▸ HOW TO COMPLETE THIS TASK: Please retype the records below exactly, omitting any images.

(Beginning of RECORDS)

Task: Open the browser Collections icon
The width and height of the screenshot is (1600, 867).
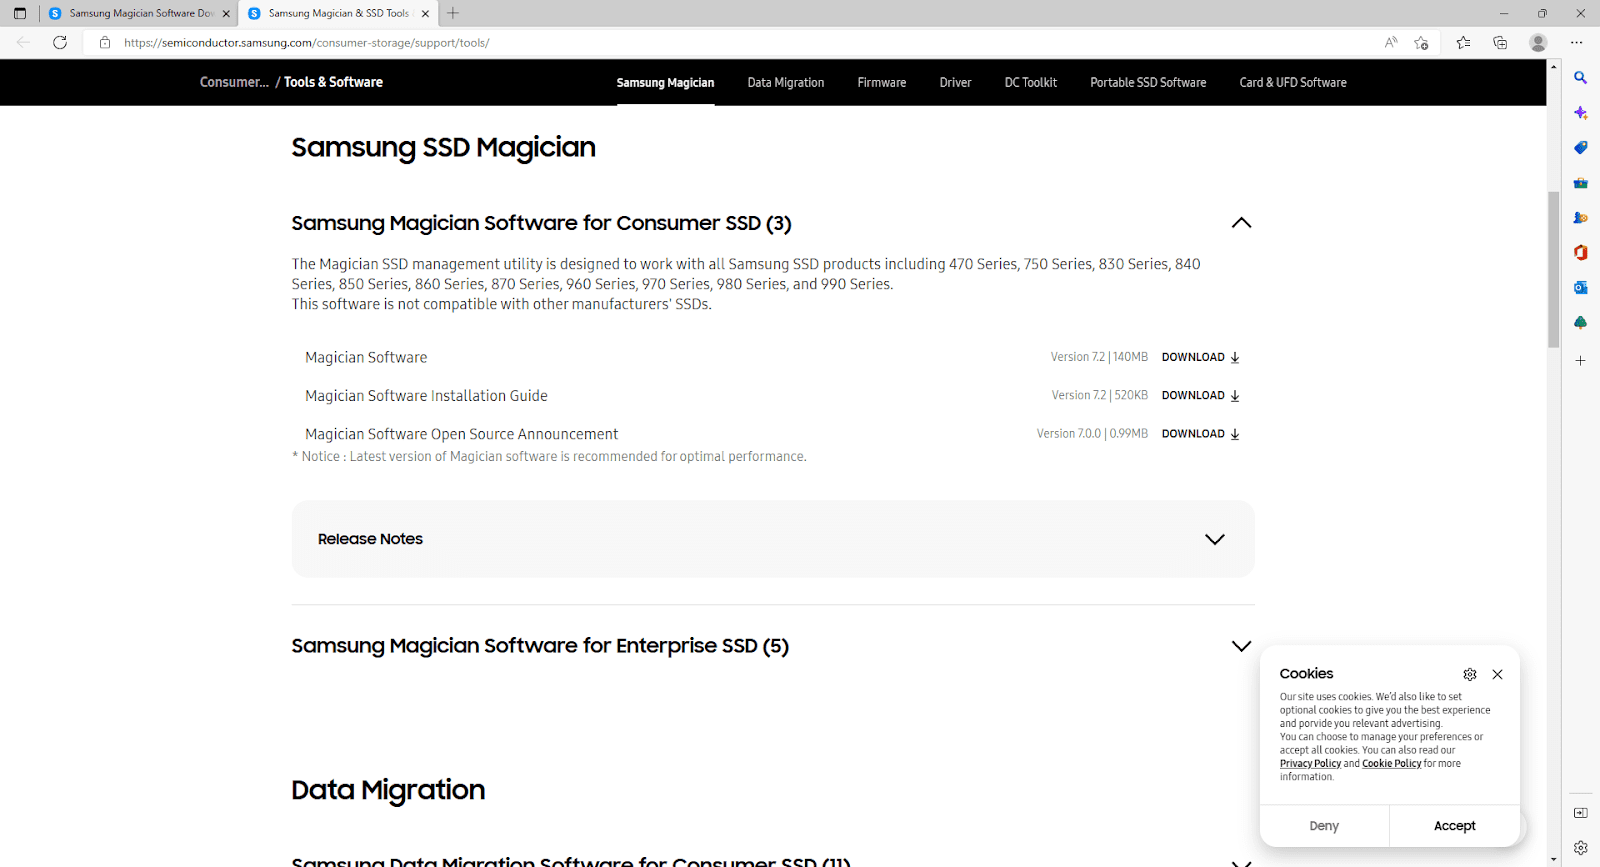Action: pos(1500,42)

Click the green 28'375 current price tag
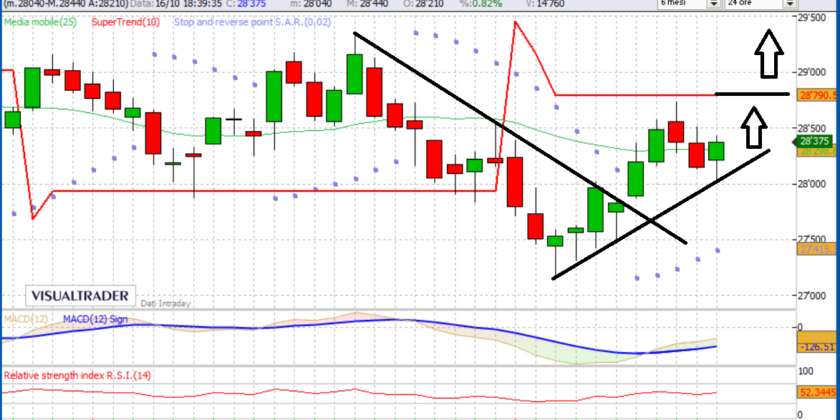pyautogui.click(x=817, y=141)
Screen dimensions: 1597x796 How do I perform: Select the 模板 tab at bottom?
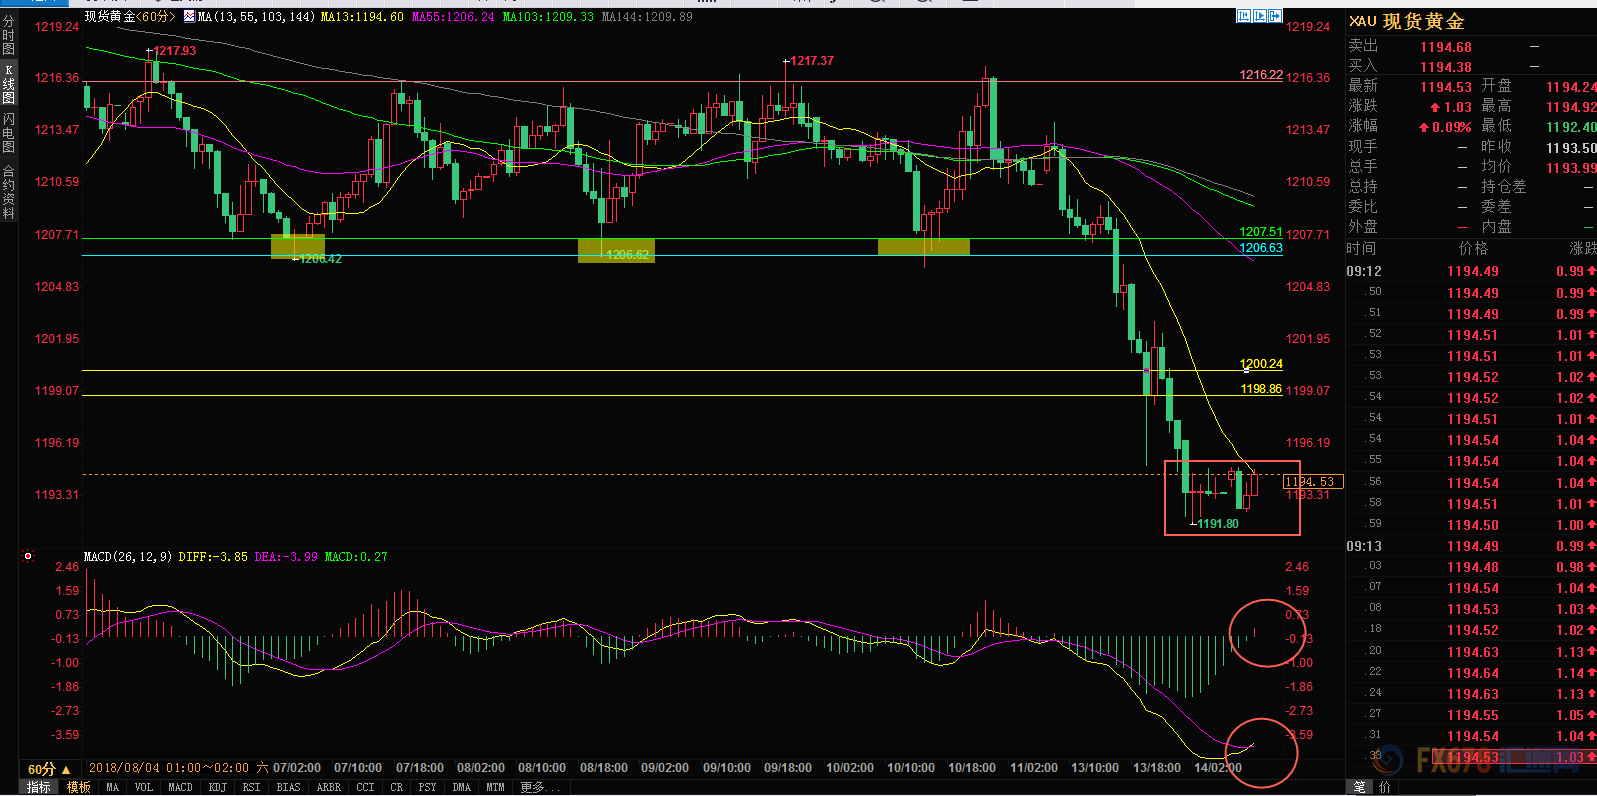click(x=79, y=788)
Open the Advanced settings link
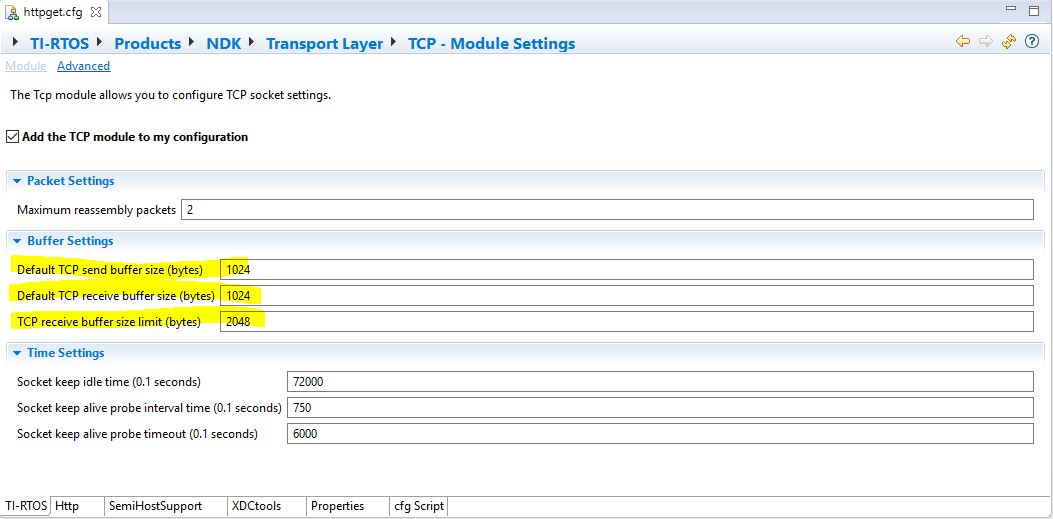The height and width of the screenshot is (519, 1053). (x=83, y=66)
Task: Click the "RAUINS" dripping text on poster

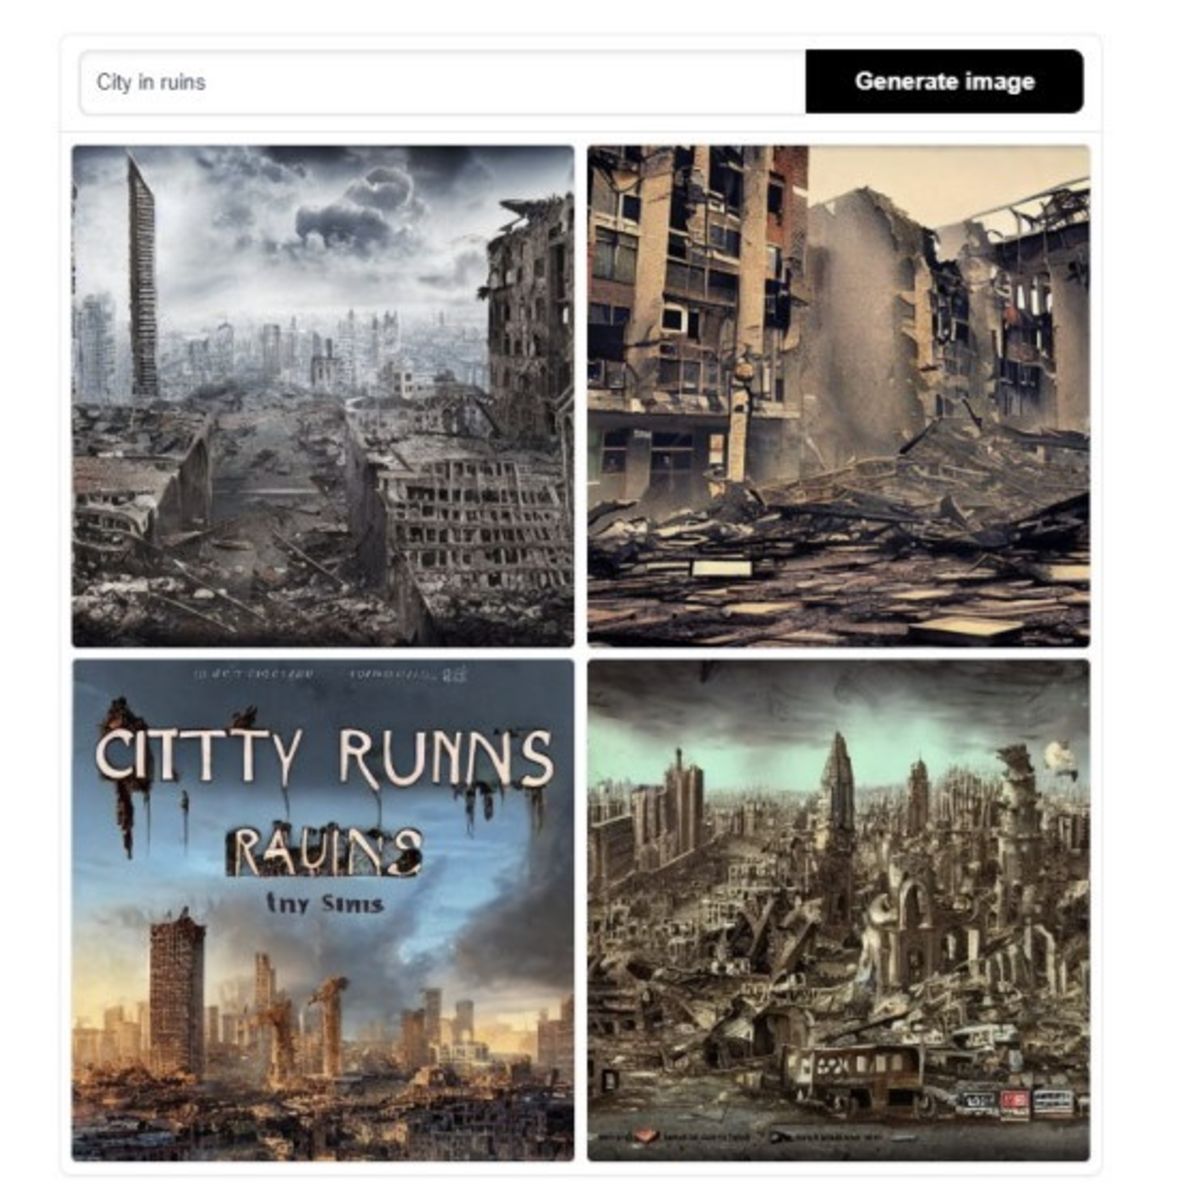Action: pyautogui.click(x=324, y=850)
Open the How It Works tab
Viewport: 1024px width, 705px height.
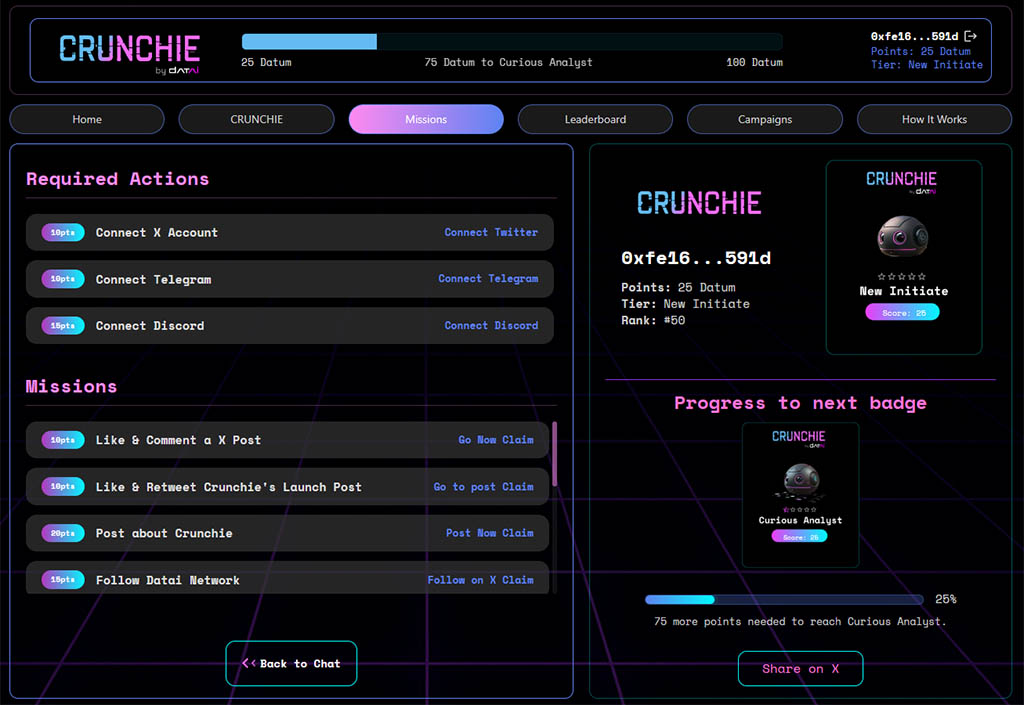934,119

(End of RECORDS)

▸ FINAL ANSWER:
Task: Open the browser Collections icon
The width and height of the screenshot is (1600, 867).
Action: pos(1500,42)

Click the green 28'375 current price tag
pyautogui.click(x=817, y=141)
Screen dimensions: 1597x796 How do I perform: Select the 模板 tab at bottom?
click(x=79, y=788)
Open the Advanced settings link
The height and width of the screenshot is (519, 1053). (x=83, y=66)
Task: Click the "RAUINS" dripping text on poster

Action: pyautogui.click(x=324, y=850)
Open the How It Works tab
Viewport: 1024px width, 705px height.
934,119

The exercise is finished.